Cloudera is opening its Impala open source real-time query project to public beta and adding its second subscription offering---Cloudera Enterprise RTQ---in a bid to speed up Hadoop data crunching.
In an interview, Cloudera CEO Mike Olson outlined the company's plans. Hadoop started as a batch system in many respects, but it hasn't been strong enough for real-time data queries. As a result, companies had been moving information into relational databases just to have more instantaneous discovery.
Cloudera's Impala project is designed to offer the company's similar frame work, but execute quires much faster. Impala is open sourced under an Apache license and has been in private beta since May, said Olson.
"Hadoop just hasn't been fast enough," said Olson, who added that its first uses revolved around batch analysis. "Hadoop has taken a beating for being complex to program and batch mode in operation. Batch is an accident of those first workloads."
Cloudera's message is that enterprises can keep their existing data warehouses for what they are good for: Operational analysis, business analytics and reporting.
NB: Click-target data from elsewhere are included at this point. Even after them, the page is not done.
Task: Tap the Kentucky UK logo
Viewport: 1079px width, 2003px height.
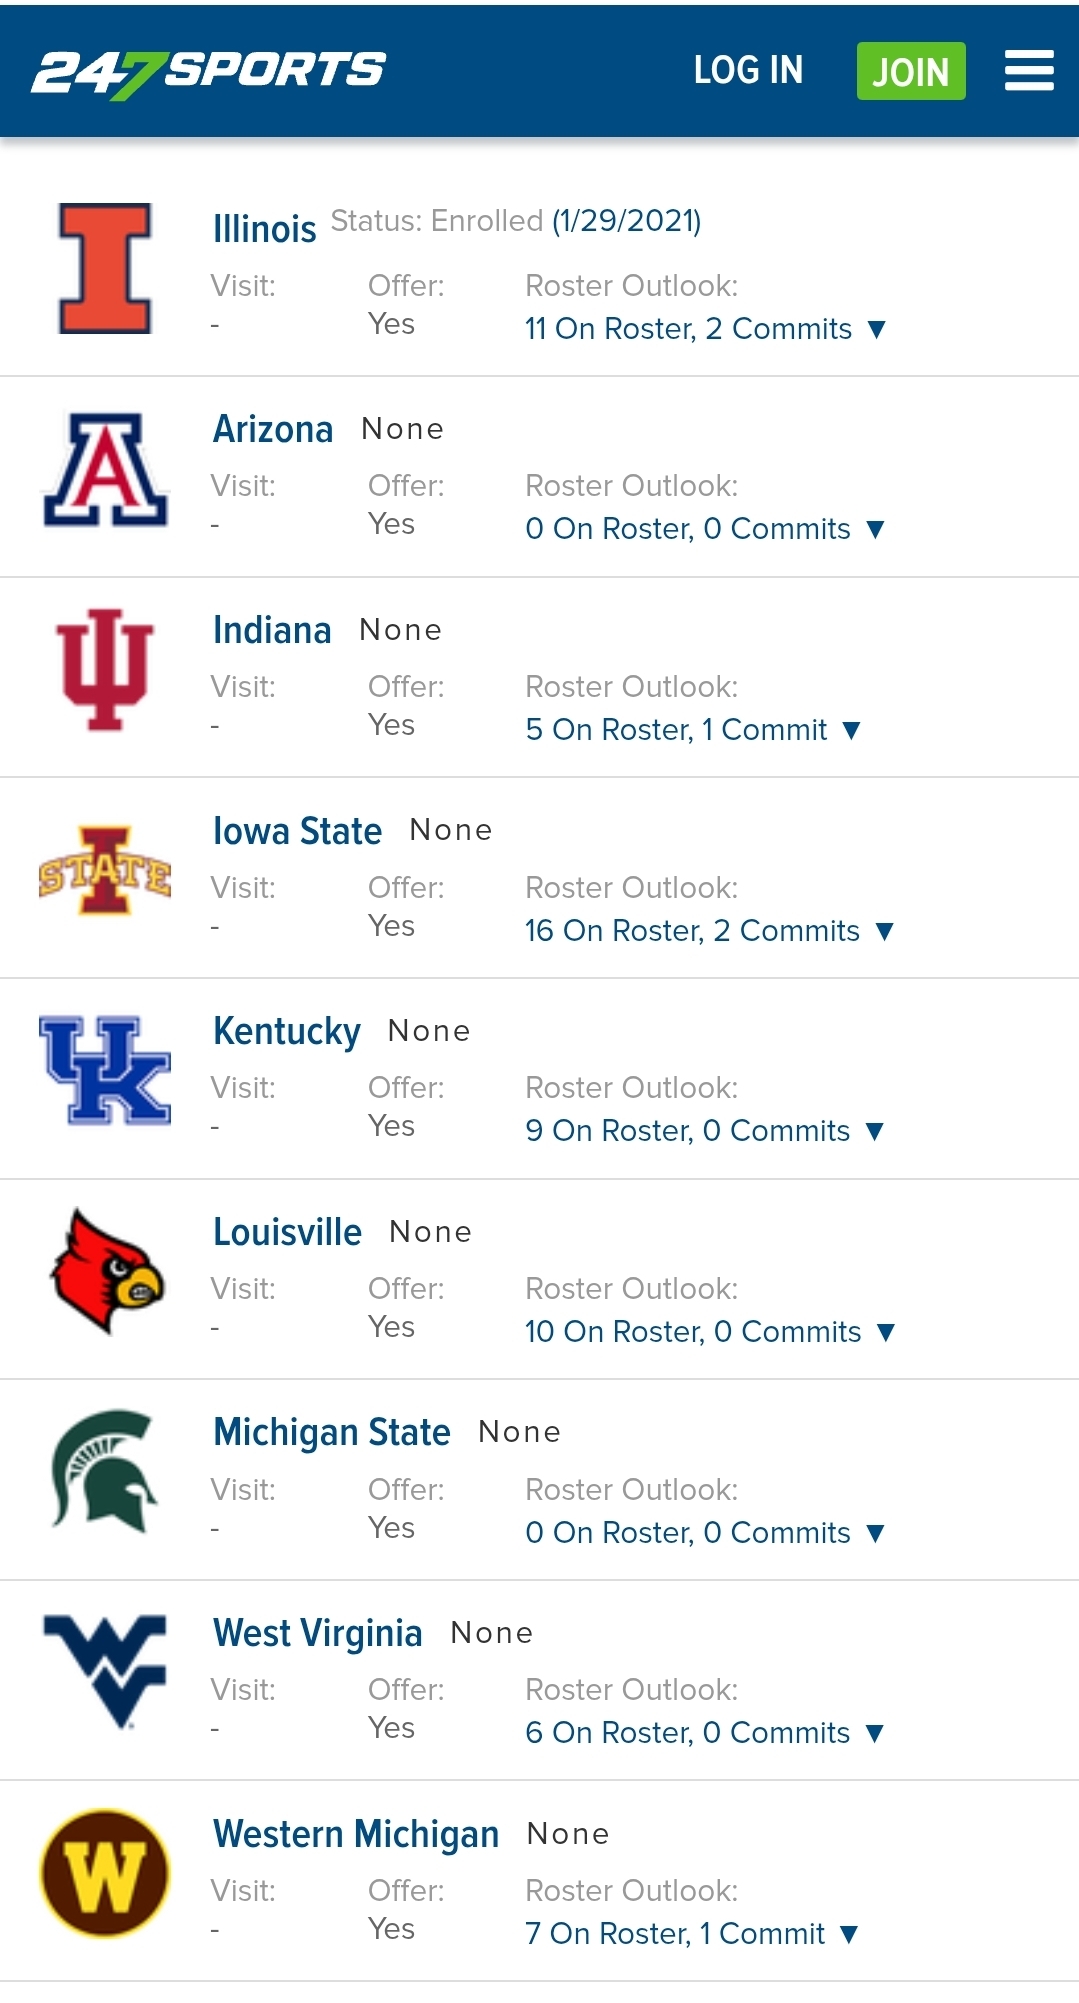Action: [105, 1070]
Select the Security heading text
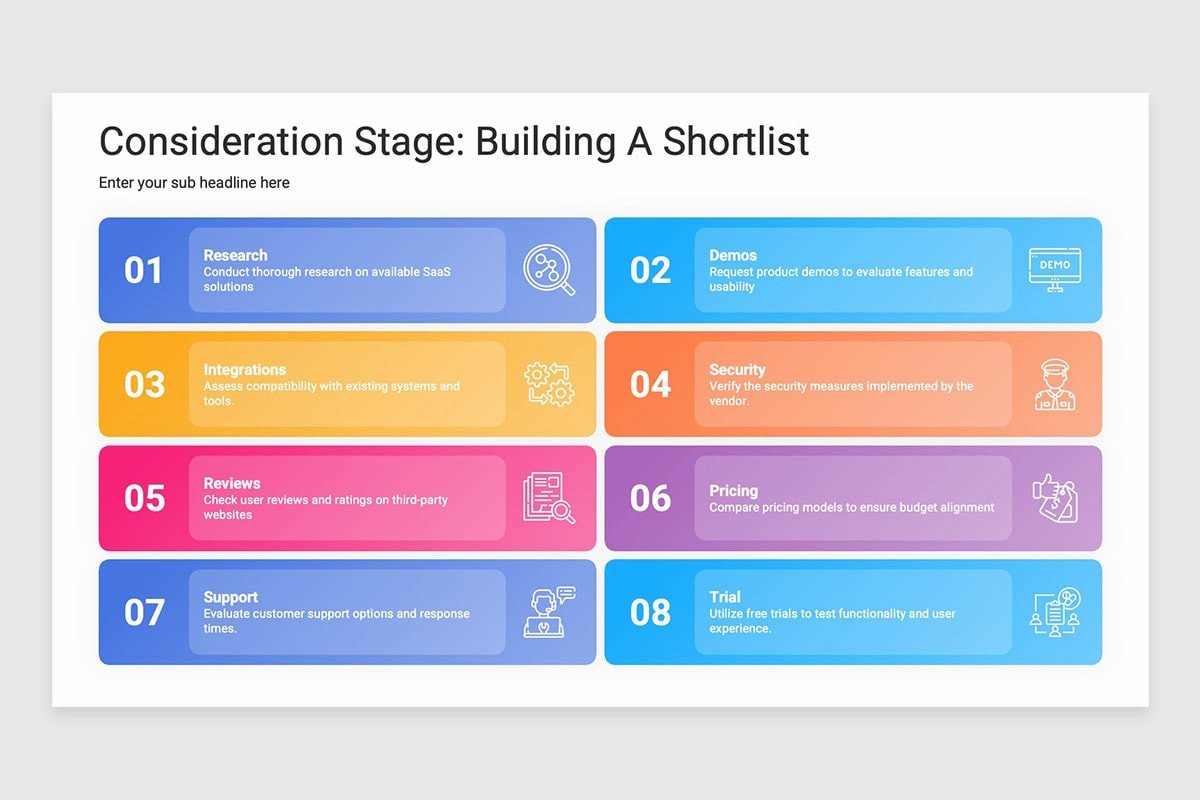The height and width of the screenshot is (800, 1200). [x=737, y=369]
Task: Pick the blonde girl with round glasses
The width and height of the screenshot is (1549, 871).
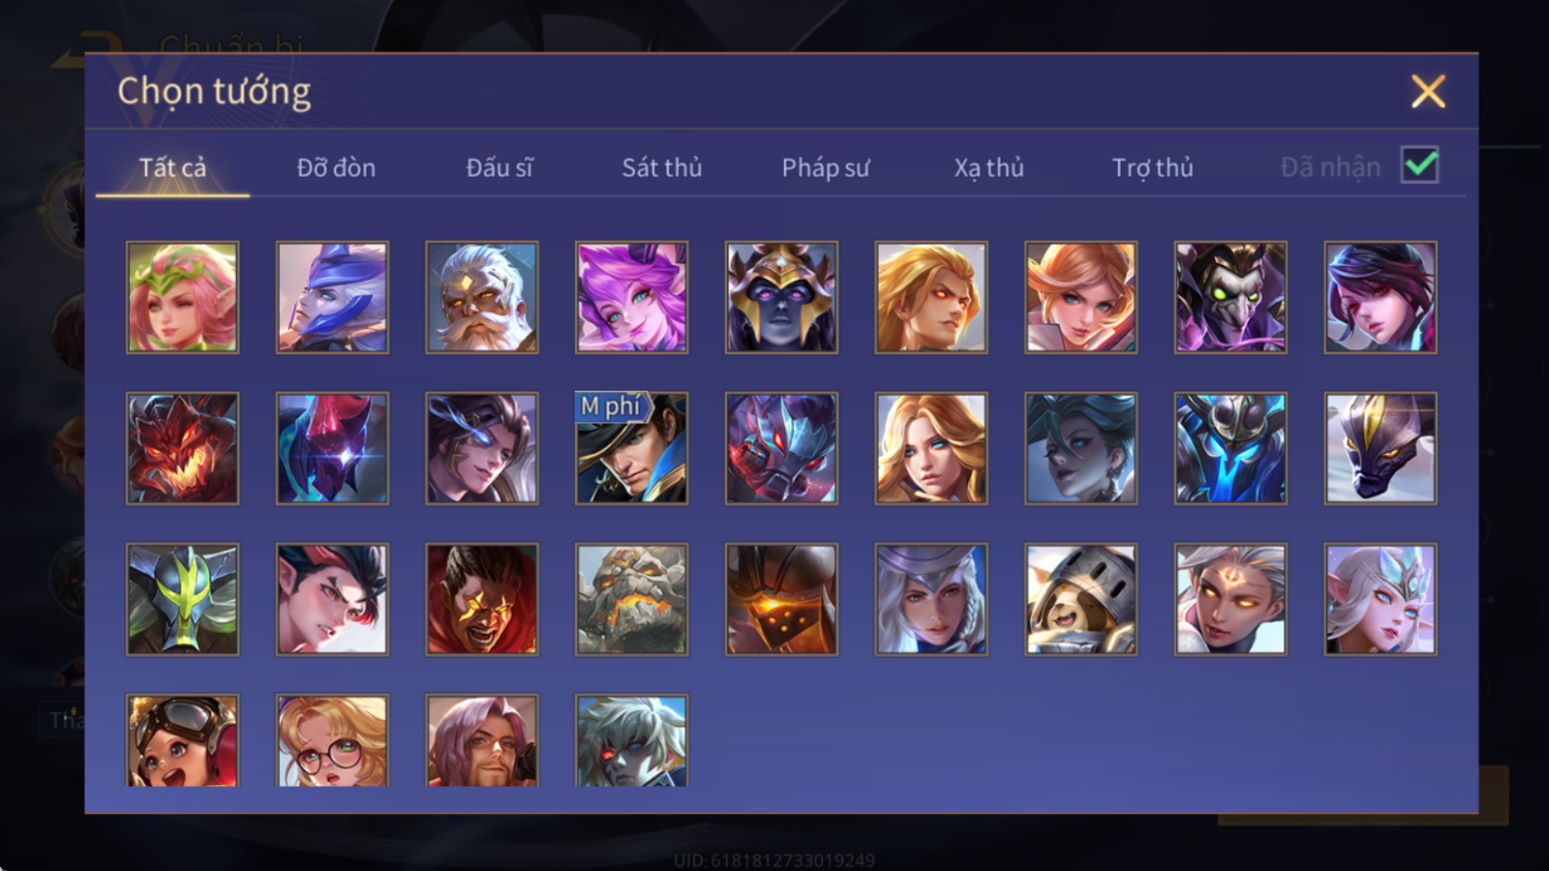Action: [332, 740]
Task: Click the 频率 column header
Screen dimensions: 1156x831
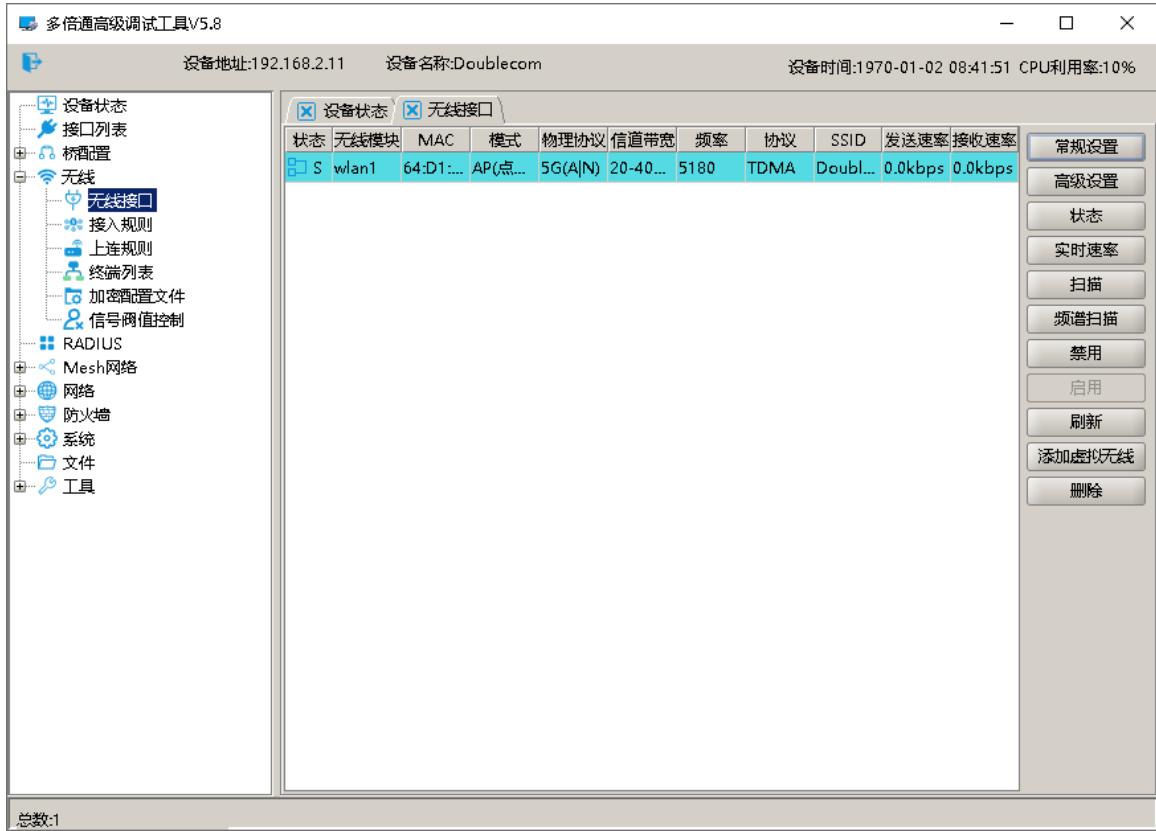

Big data workloads can be handled much more cheaply by storing information in a speedier Hadoop framework. Impala operates like Hive, another piece of big data plumbing that connects to Hadoop, but runs faster.
"The aim is to get data at the speed of thought with an analyst in front of the user interface," said Olson. Cloudera is hoping that Hadoop becomes the data repository that sits in the middle of the data warehouse. He also added that some customers are going to Hadoop with their data and cutting tape backups.
If successful, Impala will allow Cloudera to move up the analytics stack. Today, Cloudera has a bevy of enterprise partnerships with the likes of IBM, Wipro, Accenture, Cisco, Dell, HP and Oracle, but most customers are in pilot stages. "I'm highly confident in the opportunities for 2013," said Olson. "Impala increases that opportunity."